__Task description__: For the data below, give again exactly the lines from the one containing "2019年5月 (16) (374, 1433)" through the one containing "2019年1月 (14) (374, 1475)", both ends included, and no others.

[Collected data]
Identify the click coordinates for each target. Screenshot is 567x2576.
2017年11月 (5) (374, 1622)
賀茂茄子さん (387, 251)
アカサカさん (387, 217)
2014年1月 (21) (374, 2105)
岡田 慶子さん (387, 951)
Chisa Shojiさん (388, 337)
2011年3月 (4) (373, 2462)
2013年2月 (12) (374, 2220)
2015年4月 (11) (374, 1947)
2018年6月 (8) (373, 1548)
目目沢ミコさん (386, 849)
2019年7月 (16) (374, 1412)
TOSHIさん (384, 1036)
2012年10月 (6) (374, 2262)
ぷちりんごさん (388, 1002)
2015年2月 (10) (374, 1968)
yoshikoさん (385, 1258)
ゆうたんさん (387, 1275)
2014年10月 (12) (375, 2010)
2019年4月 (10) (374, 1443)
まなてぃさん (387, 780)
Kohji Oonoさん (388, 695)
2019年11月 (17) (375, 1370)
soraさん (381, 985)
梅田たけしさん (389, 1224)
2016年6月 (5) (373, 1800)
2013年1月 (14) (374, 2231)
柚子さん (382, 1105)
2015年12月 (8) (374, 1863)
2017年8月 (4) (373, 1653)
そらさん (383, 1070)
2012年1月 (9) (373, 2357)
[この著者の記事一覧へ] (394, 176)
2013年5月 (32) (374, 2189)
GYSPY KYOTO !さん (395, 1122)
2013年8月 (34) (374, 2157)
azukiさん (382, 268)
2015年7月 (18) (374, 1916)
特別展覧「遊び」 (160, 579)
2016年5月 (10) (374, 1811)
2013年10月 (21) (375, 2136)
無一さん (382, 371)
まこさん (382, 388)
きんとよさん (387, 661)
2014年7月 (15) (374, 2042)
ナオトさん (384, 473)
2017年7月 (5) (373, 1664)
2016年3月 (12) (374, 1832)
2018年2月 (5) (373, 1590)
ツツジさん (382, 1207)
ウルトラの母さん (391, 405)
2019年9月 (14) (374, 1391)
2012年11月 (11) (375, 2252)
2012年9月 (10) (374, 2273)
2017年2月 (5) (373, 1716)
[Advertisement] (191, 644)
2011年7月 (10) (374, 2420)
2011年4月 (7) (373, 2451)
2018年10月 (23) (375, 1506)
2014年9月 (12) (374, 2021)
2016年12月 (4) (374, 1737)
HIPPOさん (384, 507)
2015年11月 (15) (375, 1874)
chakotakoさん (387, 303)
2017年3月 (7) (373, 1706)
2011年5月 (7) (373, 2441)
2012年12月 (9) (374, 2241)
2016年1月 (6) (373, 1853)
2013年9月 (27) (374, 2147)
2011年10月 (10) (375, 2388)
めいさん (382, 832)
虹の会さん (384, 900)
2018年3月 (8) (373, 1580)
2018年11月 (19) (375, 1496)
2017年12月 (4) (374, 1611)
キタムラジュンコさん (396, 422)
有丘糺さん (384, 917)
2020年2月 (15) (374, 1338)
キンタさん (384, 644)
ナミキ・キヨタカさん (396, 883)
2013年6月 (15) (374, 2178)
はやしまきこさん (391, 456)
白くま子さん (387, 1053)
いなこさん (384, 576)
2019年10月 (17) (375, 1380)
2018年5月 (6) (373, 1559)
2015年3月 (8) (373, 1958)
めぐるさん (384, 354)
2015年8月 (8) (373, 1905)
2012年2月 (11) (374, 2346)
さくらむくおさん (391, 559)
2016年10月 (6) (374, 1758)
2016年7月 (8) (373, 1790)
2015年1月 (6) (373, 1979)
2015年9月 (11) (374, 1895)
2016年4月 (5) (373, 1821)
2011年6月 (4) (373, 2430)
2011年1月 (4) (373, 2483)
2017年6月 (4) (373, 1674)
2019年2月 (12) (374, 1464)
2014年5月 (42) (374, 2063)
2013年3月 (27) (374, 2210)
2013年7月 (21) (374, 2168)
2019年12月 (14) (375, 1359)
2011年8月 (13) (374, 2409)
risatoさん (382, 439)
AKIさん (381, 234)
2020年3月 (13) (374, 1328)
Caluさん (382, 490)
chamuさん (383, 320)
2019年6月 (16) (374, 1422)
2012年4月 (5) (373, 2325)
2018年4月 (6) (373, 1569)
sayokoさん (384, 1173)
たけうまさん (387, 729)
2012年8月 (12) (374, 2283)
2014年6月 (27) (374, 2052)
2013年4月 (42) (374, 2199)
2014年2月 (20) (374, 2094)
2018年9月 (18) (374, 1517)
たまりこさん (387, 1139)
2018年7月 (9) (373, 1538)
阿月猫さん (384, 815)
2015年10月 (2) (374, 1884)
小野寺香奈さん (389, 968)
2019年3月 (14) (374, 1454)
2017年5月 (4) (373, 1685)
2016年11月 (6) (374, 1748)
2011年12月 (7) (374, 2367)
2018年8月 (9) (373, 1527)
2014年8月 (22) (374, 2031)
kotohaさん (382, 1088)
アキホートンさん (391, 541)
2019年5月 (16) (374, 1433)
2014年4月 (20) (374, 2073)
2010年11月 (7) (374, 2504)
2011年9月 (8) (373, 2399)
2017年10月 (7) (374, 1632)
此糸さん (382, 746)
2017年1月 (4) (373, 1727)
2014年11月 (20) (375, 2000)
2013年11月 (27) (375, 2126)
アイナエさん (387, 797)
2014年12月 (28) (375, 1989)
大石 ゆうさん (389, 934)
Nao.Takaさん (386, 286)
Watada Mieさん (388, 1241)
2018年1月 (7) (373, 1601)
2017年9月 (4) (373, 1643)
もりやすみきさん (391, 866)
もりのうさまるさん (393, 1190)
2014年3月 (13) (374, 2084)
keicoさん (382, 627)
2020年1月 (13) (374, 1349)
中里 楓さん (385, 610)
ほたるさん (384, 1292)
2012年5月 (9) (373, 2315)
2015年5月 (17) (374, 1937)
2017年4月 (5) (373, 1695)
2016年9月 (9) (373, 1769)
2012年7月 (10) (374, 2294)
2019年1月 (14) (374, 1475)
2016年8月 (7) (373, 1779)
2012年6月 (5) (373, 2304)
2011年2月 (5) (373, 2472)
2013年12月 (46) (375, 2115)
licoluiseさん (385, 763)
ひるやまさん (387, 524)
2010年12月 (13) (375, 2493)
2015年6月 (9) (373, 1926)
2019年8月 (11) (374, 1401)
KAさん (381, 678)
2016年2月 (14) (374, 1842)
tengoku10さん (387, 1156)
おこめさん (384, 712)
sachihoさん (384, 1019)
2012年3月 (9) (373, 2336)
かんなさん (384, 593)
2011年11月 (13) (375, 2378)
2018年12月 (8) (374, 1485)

__Answer to this problem__:
2019年5月 (16) (374, 1433)
2014年4月 (20) (374, 2073)
2010年11月 (7) (374, 2504)
2011年9月 (8) (373, 2399)
2017年10月 (7) (374, 1632)
此糸さん (382, 746)
2017年1月 (4) (373, 1727)
2014年11月 (20) (375, 2000)
2013年11月 (27) (375, 2126)
アイナエさん (387, 797)
2014年12月 (28) (375, 1989)
大石 ゆうさん (389, 934)
Nao.Takaさん (386, 286)
Watada Mieさん (388, 1241)
2018年1月 (7) (373, 1601)
2017年9月 (4) (373, 1643)
もりやすみきさん (391, 866)
もりのうさまるさん (393, 1190)
2014年3月 (13) (374, 2084)
keicoさん (382, 627)
2020年1月 (13) (374, 1349)
中里 楓さん (385, 610)
ほたるさん (384, 1292)
2012年5月 (9) (373, 2315)
2015年5月 (17) (374, 1937)
2017年4月 (5) (373, 1695)
2016年9月 (9) (373, 1769)
2012年7月 (10) (374, 2294)
2019年1月 (14) (374, 1475)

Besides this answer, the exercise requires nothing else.